Ahead of Her Time: Chisholm Fought for Women’s Reproductive Rights
By Barbara Bullard
Many politicians would say that Shirley Chisholm inspired them to run for office or seek a career in politics, but her influence goes well beyond that. On the issues of reproductive justice Shirley Chisholm was a visionary who anticipated the political climate of 21st century America. This America is a nation in which there were forced sterilizations and forced deliveries of BIPOC women, the disabled and the poor, with an ongoing fight for access to birth control and contraception. This America is a society where the right to abort a pregnancy out of choice or necessity is under constant threat. Shirley Chisholm was already preparing, prophetically it would seem, for the America of the 21st Century. Some of what she dreamed about for America is just now being implemented. During her tenure, which spanned 1969 to 1983, she was extremely active, served on several key committees and helped to pass major legislation. She founded many organizations within Congress such as the Congressional Black Caucus and the National Women’s Political Caucus.
There has been a good deal of focus on the inspirational aspect of her run for the presidency, but relatively little inquiry about her presidential platform and her vision for America. Chisholm was ahead of her time in wanting to institute a national healthcare system that would take care of Americans from childhood to old age. Chisholm introduced a bill for a National Healthcare System as early as 1972. She would say that “the institutions of this country belong to all of the people who inhabit it.”
Shirley Chisholm brought her fight for the rights of all women to Congress where it took the form of legislative initiative. Chisholm not only gave a rousing speech for the Equal Rights Amendment but was one of the leading forces in its creation. It is exciting to note that the Equal Rights Amendment again gaining momentum in the Capitol. She led the way in the legislature for education and women’s health including her focus on women educators and women in the health industry. Her agenda for women’s health included abortion rights and she specifically defined each American’s private bodily rights.
In 1972, she fully supported Title IX, which was headed by her very good friend Patsy Mink. This historic amendment not only ended discrimination against women’s athletics but empowered women seeking justice against sexual violence and harassment. It made progress toward gender equity in its treatment of pregnant and parenting students. Title IX was an important step in changing the lives of all women in America, but the bill was not perfect at its inception to bring about further change. Shirley spent the next four years traveling the country, speaking to university audiences to make sure they understood the importance of the bill. At Harvard University after explaining Title IX she concluded, “Black women face a double barrier and for them this bill is a priority. We women have to become revolutionaries.” That last call to action is emblematic of her political life.

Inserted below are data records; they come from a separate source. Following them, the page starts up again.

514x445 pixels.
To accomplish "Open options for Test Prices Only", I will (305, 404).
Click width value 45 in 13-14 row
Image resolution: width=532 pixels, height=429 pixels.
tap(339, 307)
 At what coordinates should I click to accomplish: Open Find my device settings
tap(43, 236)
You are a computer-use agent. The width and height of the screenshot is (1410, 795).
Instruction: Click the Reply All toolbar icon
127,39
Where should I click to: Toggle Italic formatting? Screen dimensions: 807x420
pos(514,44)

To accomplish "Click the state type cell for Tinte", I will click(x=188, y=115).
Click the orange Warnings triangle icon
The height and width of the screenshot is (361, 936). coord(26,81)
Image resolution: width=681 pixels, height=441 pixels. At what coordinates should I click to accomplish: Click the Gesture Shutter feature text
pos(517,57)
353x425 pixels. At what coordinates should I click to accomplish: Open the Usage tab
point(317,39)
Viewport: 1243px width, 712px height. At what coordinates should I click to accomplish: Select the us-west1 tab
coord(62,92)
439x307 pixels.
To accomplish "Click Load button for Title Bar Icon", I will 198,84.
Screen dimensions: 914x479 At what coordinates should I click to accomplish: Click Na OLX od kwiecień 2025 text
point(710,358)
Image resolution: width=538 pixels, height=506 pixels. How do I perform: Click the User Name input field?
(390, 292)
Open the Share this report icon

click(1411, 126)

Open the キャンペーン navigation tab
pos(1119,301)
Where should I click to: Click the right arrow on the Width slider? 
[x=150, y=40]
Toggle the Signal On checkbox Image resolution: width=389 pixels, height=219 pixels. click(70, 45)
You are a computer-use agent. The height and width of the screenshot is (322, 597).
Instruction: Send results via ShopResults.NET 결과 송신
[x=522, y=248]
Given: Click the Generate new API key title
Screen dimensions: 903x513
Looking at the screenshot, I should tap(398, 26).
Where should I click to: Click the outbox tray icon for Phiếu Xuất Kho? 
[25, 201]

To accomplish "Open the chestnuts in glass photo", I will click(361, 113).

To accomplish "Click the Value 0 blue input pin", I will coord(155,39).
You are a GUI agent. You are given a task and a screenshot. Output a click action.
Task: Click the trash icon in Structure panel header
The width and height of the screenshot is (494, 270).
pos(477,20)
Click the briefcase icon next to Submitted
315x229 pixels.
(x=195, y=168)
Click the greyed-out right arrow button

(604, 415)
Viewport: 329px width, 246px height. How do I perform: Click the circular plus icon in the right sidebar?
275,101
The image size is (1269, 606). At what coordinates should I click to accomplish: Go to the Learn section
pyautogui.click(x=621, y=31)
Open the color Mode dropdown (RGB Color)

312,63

The stark reality in the 21st Century is that Black mothers are three to four times more likely to die from pregnancy-related causes than white women in the United States. In addition, Black infants in the US are two times more likely to die than white infants.
Some of the same issues that Chisholm was fighting for, we are still fighting for. However, there is current legislation that attempts to eradicate our broken maternal healthcare system. With that said, I believe Chisholm would want us to continue fighting for our reproductive rights with no apologies.